**PROBLEM STATEMENT:** Would you transcribe only the lines below, from the one containing "Click the すべてクリア link" through the end of the material, exactly and with no pictures?

**DATA TO PROCESS:**
=== Section Start ===

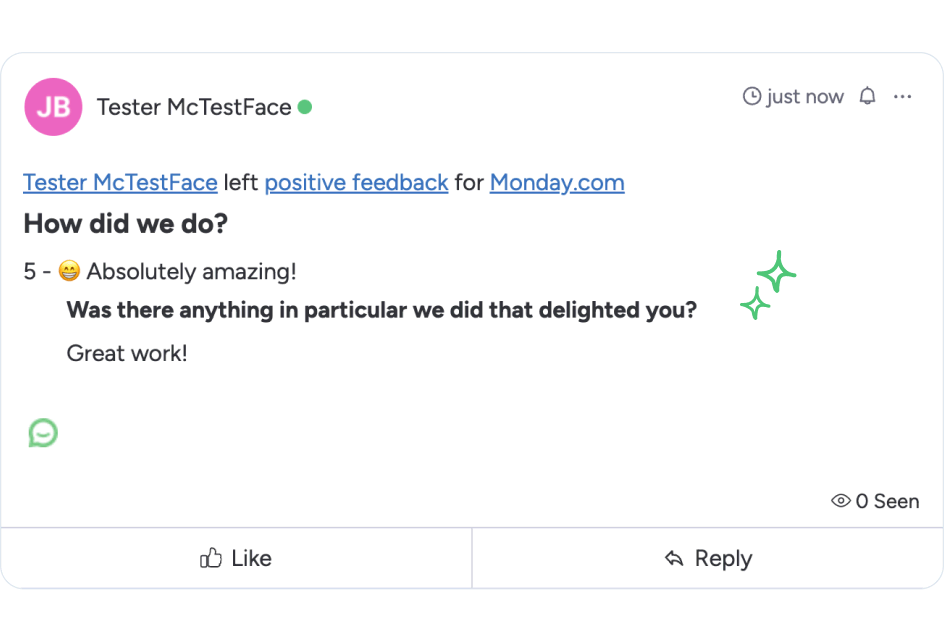Reply to the feedback update
This screenshot has height=643, width=944.
tap(708, 558)
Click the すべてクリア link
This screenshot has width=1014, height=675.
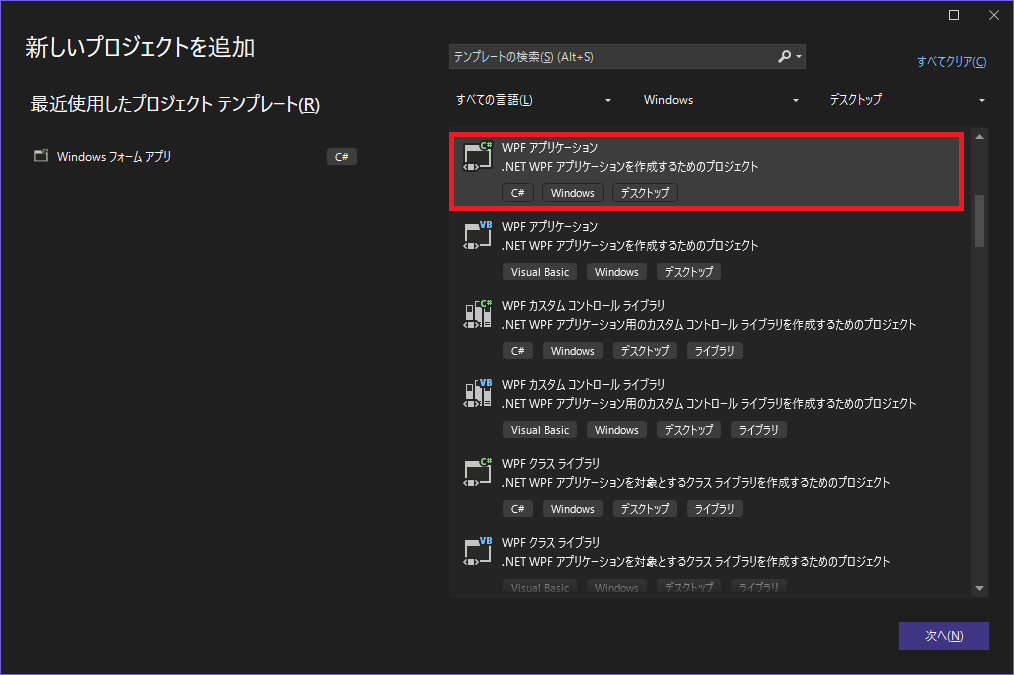point(951,62)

=== Section End ===

**EXERCISE RESULT:**
Click the すべてクリア link
This screenshot has width=1014, height=675.
point(951,62)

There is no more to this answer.